Es ist daher durchaus denkbar, dass die Fed zu dem Schluss kommt, dass ein Leitzins von 5 % letztlich nicht ausreicht, um die Inflation auf ihren Zielwert zu bringen.
Ein solches Szenario zeichneten die Strategen von JPMorgan (NYSE:JPM) unter der Leitung von Nikolaos Panigirtzoglou in einer aktuellen Studie. Dabei wurde unterstellt, dass die Fed den Leitzins im zweiten Halbjahr 2023 schließlich auf 6,5 % anhebt - ein Szenario, dem die Bank eine Wahrscheinlichkeit von 28 % zuschreibt, während der Markt einem solchen Ausgang laut dem Fed-Rate-Tool von Investing.com bisher nur eine Wahrscheinlichkeit von 10 % beimisst.
Ein solches Szenario würde von vielen Kunden als Armageddon-Szenario angesehen, schrieb JPMorgan.
"Immerhin lag die Federal Funds Rate das letzte Mal im Jahr 2000 bei 6,5 % und diesem Leitzinsniveau folgten damals äußerst schwere Verluste für die Risikomärkte", merkte das JPM-Team an.
Armageddon-Szenario dürfte sich weniger stark auf die Märkte auswirken als man glaubt
Die Bank ist ihrerseits jedoch der Meinung, dass die Auswirkungen eines solchen Szenarios auf die Börsen weniger stark wären, als man annehmen könnte.

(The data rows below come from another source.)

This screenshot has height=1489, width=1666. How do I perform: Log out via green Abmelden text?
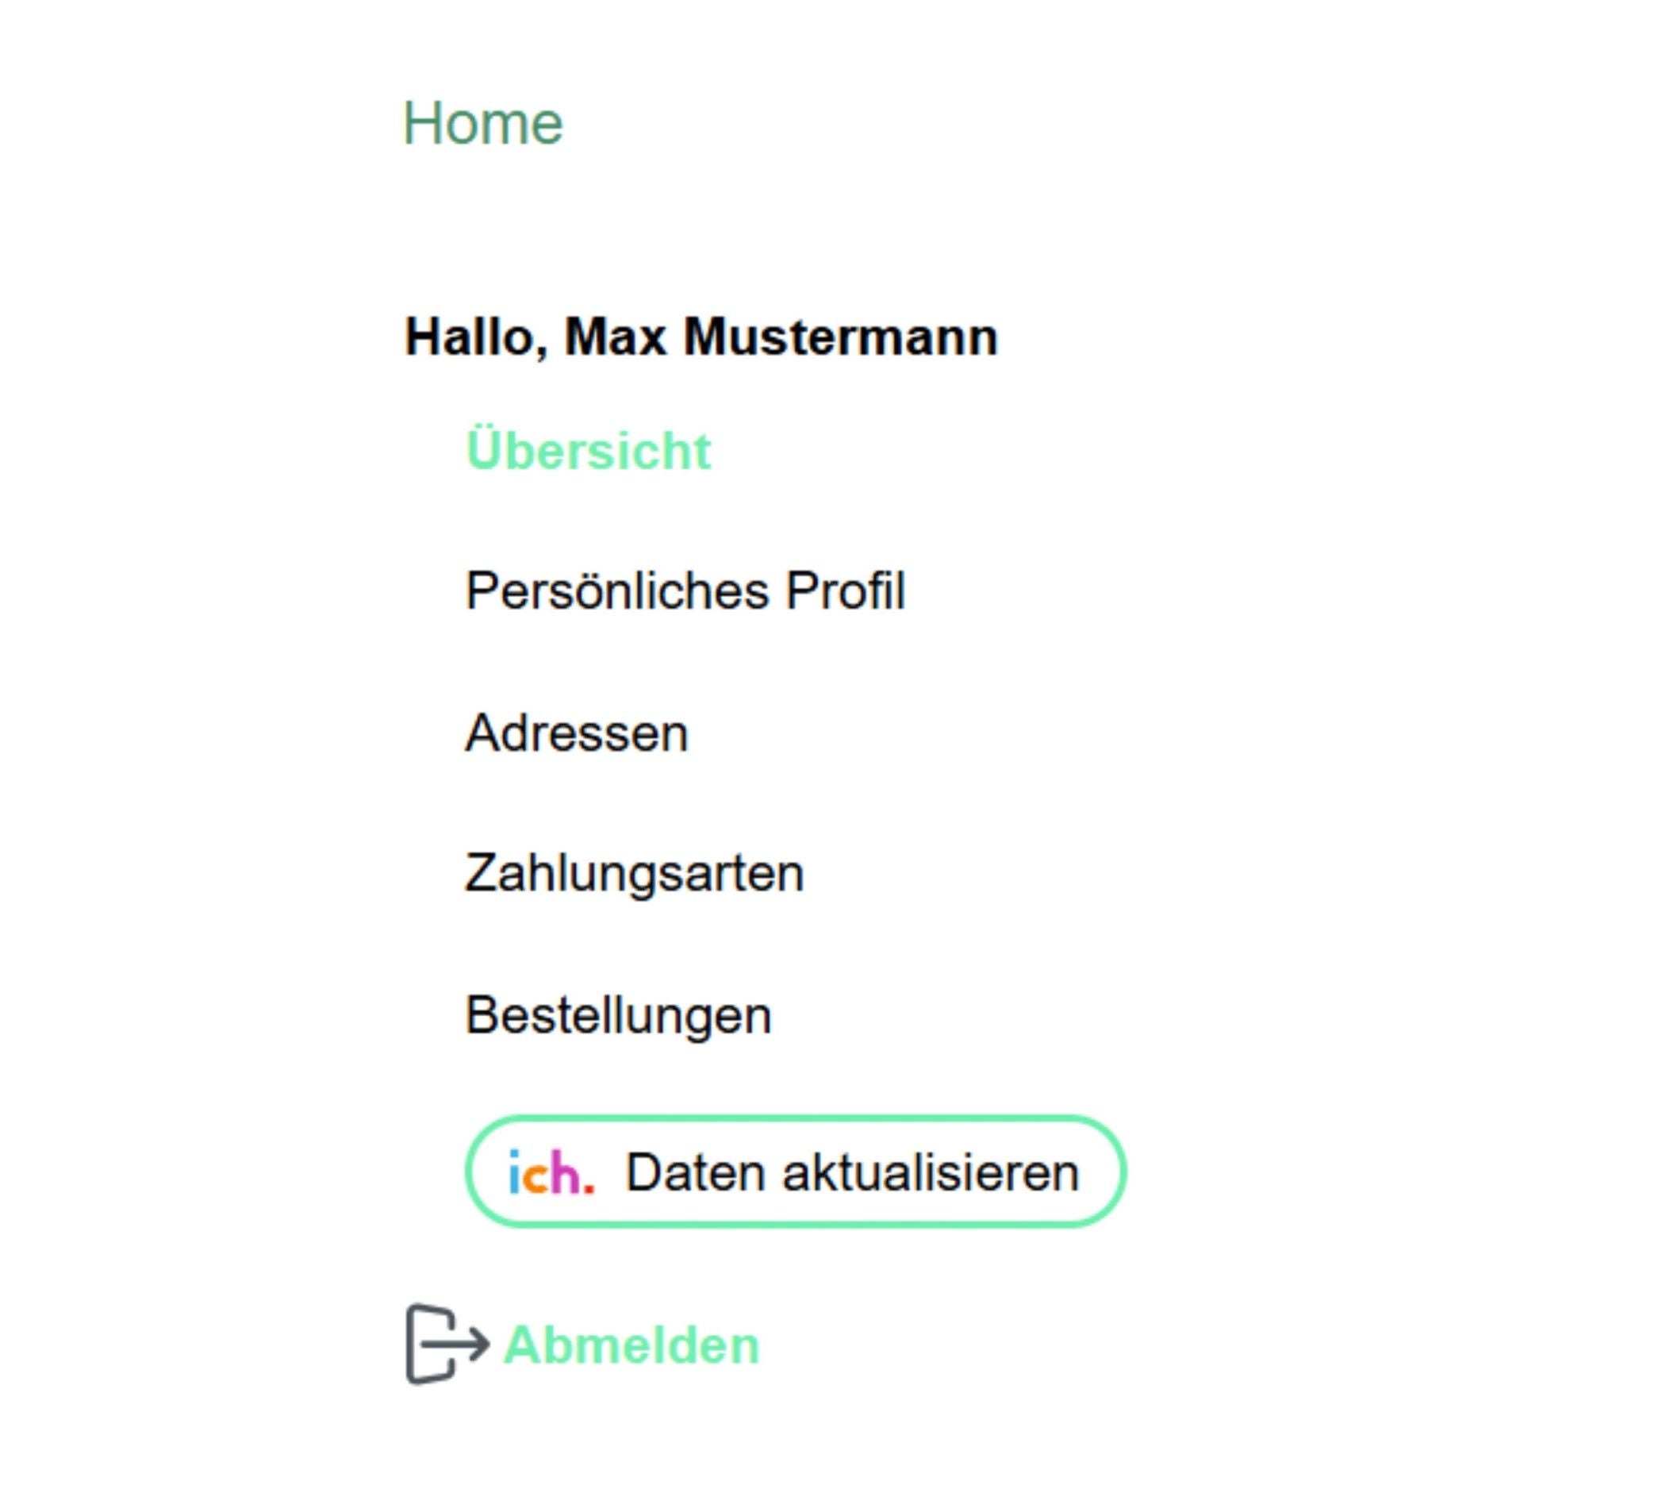tap(631, 1345)
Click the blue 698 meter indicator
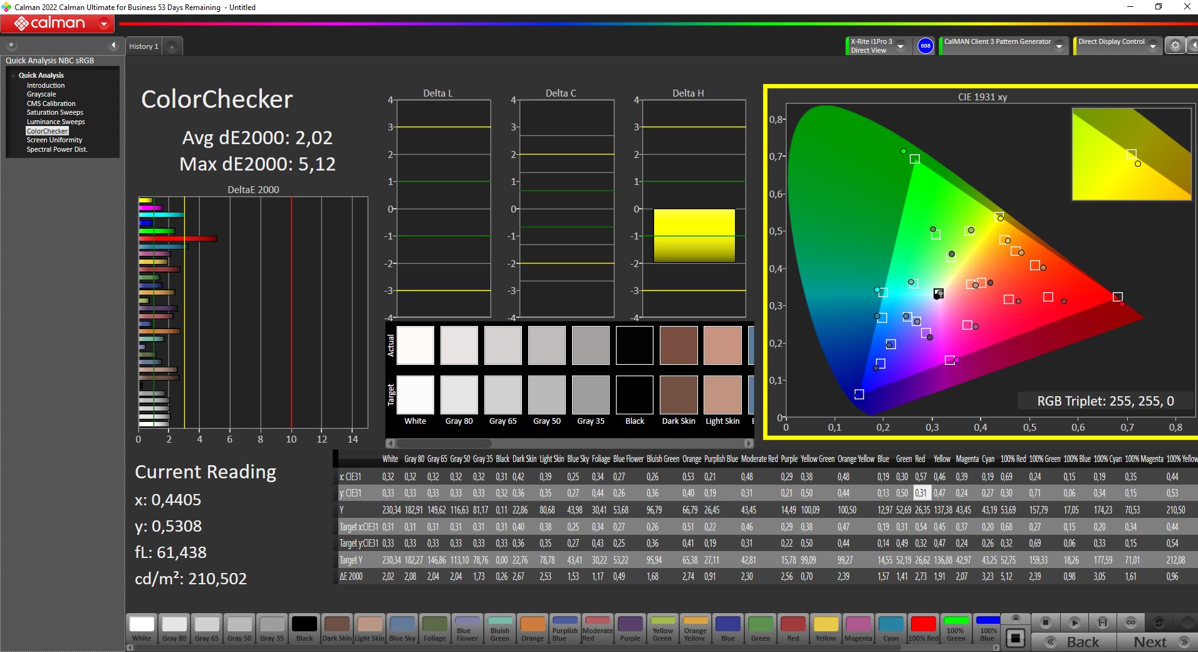Viewport: 1198px width, 652px height. pyautogui.click(x=925, y=46)
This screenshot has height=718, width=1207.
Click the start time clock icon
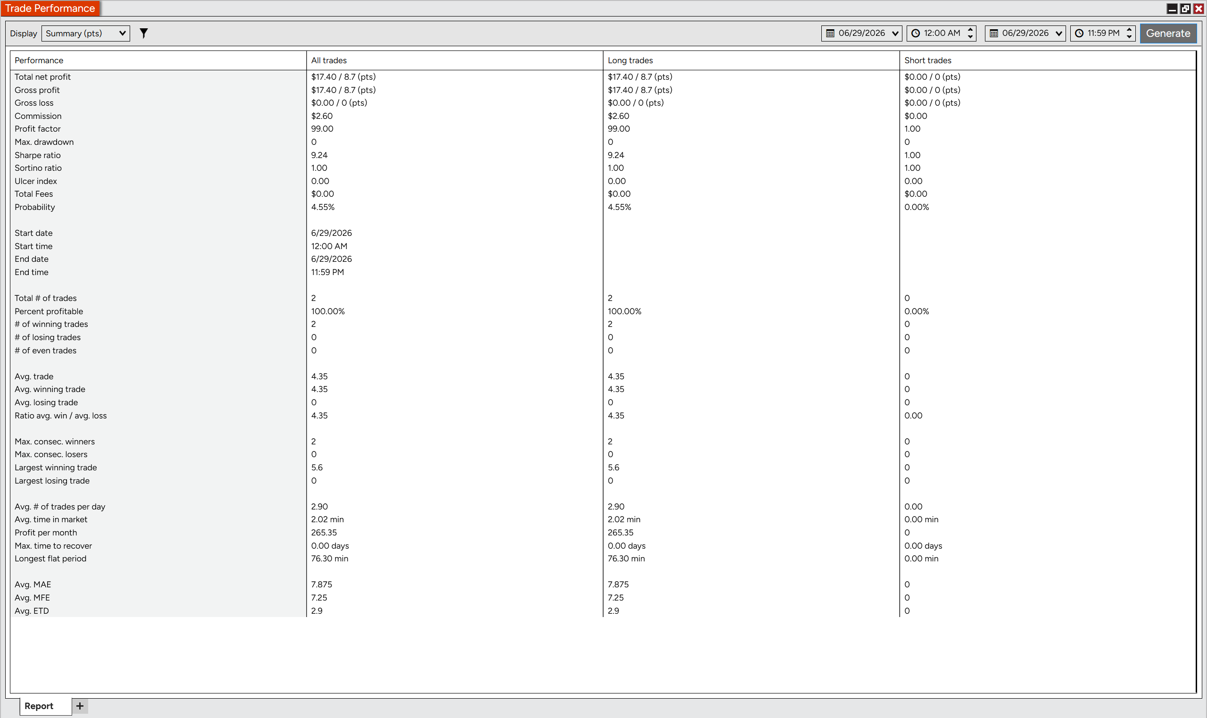click(x=915, y=33)
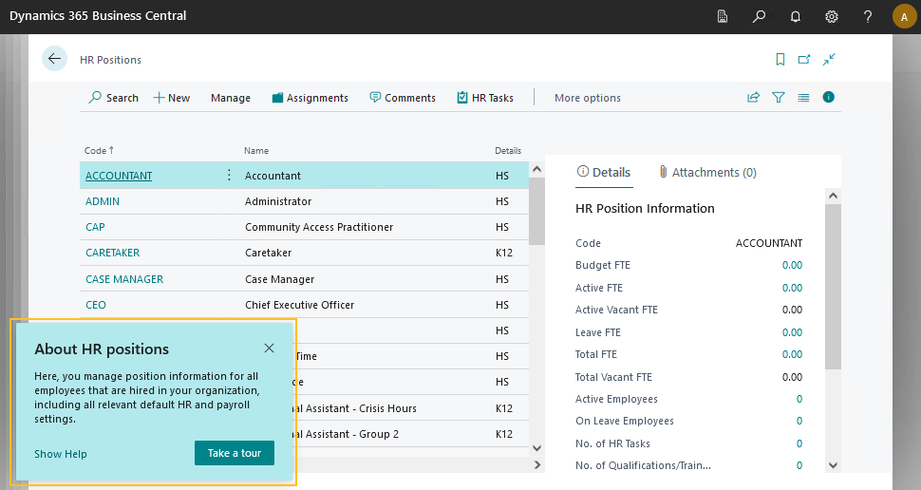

"Unserer Ansicht nach besteht zwar kein Zweifel daran, dass sich [ein Fed-Leitzins von 6,5 %] für die meisten Anlageklassen, einschließlich Aktien, Anleihen und Krediten, negativ auswirken würden, doch dürfte der mögliche Einbruch geringer ausfallen, als es ein Armageddon vermuten lassen würde", schrieben die Analysten.
Konkret gehen sie davon aus, dass der S&P 500 um 10 % fallen würde und die Renditen zehnjähriger Treasuries 50 Basispunkte zulegen könnten.
Das klänge zwar nicht gerade rosig, sei aber weit weniger besorgniserregend als die Einschätzung der meisten Kunden, mit denen die Bank gesprochen hat, die sich im Durchschnitt vor einem Absturz des S&P 500 auf unter 3.000 und einem Anstieg der 10-jährigen Renditen auf über 5 % fürchten.
"Eine weitere Erhöhung der Fed-Leitzinsen um 150 Basispunkte auf 6,5 % könnte sich für Aktien insgesamt als harmloser erweisen als befürchtet, auch wenn die Erwartungen einer harten Landung der Wirtschaft in diesem Risikoszenario eine weitere Underperformance der zyklischen Sektoren zur Folge hat", schrieb die Bank.
"Die Nachfrage nach Anleihen und Aktien hat sich 2022 bereits so stark abgeschwächt", erklärte Panigirtzoglou, was es "sehr viel unwahrscheinlicher macht, dass es 2023 zu einem ähnlich starken Nachfrageeinbruch kommt".
Das Szenario mit einem Leitzins von 6,5 % ist eines von vier Szenarien, die die Ökonomen von JPMorgan für das nächste Jahr aufgestellt haben. In den übrigen Szenarien gehen die Experten davon aus, dass 1) die Fed die Zinsen ab Mitte 2023 senkt, 2) die Zinsen inmitten einer leichten Rezession auf fast 5 % steigen oder dass 3) es der Zentralbank gelingt, die Inflation zu zügeln, ohne größeren wirtschaftlichen Schaden anzurichten.